Installing Watson Machine Learning

A project administrator can upgrade the Watson Machine Learning service on IBM® Cloud Pak for Data

Permissions you need for this task
You must be an administrator of the OpenShift® project (Kubernetes namespace) where you will deploy Watson Machine Learning.
Information you need to complete this task
  • Watson Machine Learning needs only the restricted security context constraint (SCC).
  • Watson Machine Learning must be installed in the same project as Cloud Pak for Data.
  • Watson Machine Learning requires the Cloud Pak for Data common core services. If the common core services are not installed in the project where you plan to install Watson Machine Learning, the common core services will be automatically installed when you install Watson Machine Learning, which will increase the amount of time the installation takes to complete.
  • Watson Machine Learning uses the following storage classes.
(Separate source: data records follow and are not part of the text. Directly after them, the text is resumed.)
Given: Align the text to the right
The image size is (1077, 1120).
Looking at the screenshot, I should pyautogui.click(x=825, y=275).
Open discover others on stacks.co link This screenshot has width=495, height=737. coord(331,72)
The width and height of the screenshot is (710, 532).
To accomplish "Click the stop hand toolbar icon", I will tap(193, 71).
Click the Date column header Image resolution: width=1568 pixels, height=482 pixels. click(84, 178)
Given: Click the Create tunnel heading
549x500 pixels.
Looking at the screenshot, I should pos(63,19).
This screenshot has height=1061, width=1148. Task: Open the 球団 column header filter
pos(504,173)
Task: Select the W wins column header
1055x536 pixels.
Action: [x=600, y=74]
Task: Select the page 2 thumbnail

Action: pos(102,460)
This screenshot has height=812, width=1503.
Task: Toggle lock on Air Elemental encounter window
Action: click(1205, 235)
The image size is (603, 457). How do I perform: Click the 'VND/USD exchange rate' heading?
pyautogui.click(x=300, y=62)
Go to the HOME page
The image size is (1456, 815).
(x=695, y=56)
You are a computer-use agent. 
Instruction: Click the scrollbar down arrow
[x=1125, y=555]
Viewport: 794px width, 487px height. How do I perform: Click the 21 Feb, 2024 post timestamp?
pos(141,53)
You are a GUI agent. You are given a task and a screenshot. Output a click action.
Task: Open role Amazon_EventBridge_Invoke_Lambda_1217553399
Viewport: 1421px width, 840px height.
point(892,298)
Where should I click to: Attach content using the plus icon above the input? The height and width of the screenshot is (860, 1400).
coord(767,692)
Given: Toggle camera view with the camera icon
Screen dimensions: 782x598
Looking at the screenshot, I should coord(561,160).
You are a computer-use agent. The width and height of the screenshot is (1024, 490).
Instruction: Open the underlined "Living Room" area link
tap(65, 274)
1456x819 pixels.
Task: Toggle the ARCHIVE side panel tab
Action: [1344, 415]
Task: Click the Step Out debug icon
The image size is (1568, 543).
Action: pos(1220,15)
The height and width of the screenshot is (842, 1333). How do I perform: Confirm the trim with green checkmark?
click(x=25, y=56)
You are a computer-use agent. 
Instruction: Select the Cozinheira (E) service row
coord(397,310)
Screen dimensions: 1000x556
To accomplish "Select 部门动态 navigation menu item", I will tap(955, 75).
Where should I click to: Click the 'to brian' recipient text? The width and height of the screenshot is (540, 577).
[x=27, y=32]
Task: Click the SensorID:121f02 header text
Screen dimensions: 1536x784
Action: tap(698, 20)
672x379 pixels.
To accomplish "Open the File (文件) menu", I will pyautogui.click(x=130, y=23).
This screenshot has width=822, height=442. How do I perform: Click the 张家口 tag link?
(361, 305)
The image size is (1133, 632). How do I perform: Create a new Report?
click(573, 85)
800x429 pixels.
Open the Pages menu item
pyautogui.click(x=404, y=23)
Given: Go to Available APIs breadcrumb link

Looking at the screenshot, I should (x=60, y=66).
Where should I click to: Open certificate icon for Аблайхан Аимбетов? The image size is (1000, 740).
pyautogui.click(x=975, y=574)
If you don't use these storage classes on your cluster, ensure that you have a storage class with an equivalent definition:
    • OpenShift Container Storage: ocs-storagecluster-cephfs
    • IBM Spectrum®: ibm-spectrum-scale-sc
    • NFS: managed-nfs-storage
    • Portworx: portworx-shared-gp3
    • IBM Cloud File Storage: ibmc-file-gold-gid

Before you begin

Ensure that the cluster meets the minimum requirements for installing Watson Machine Learning. For details, see System requirements.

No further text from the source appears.